Num debate promovido pela Fundação Francisco Manuel dos Santos e pela RTP, em 2017, Johnson alertou para o seguinte: “Na escola primária, não chega dizer a um miúdo ‘vai para a escola e aprende'”. “Temos de ir à base, tem de haver primeiro um equilíbrio comportamental, não só da crianças, mas também dos pais”, acrescentou. Ainda no mesmo debate, Johnson descreveu um episódio que foi um dos momentos que o fez acreditar que o sucesso daqueles jovens não depende só da escola.
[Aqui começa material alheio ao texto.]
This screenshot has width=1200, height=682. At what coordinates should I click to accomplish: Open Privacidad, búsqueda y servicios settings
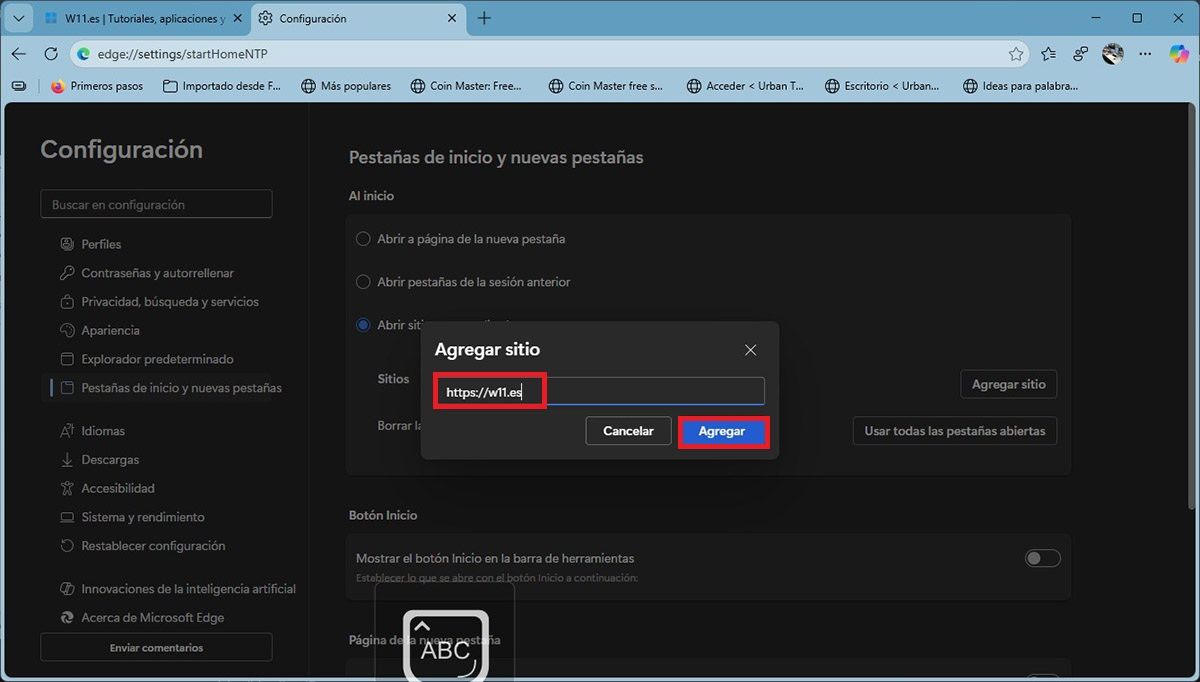click(x=170, y=302)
Durante o apoio ao estudo, perceberam que um dos alunos não estava concentrado e a resposta era simples, mas dura: “Não tinha tomado o almoço.”
Uma das estratégias implementadas nesta academia é o conceito das quintas-feiras, dia em que os jovens se sentam para conversar uns com os outros. “Estes miúdos são miúdos hoje e homens amanhã e é importante que eles percebam que ser criança é uma coisa boa”, explicou Johnson. “É preciso pôr os miúdos a falar uns com os outros, sem ser com setas, sem ser a acusar, sem ser a atacar.”
Neste momento, a Academia do Johnson já ajudou centenas de crianças e jovens. E as redes sociais desta academia contam várias histórias de quem passa por ali. O percurso de Soraia é um desses exemplos. Entrou para a academia aos 15 anos, “com muitos medos, com muita revolta interior e com muita carência de afetividade paternal”, lê-se numa das publicações. Agora, aos 22 anos, esta jovem seguiu a carreira de militar da GNR.
Johnson Semedo morreu esta quarta-feira, aos 50 anos, e deixou um dos seus maiores sonhos: “Um dia, ver os meus mentores a tomar conta do barco e serem eles os pilares da academia”.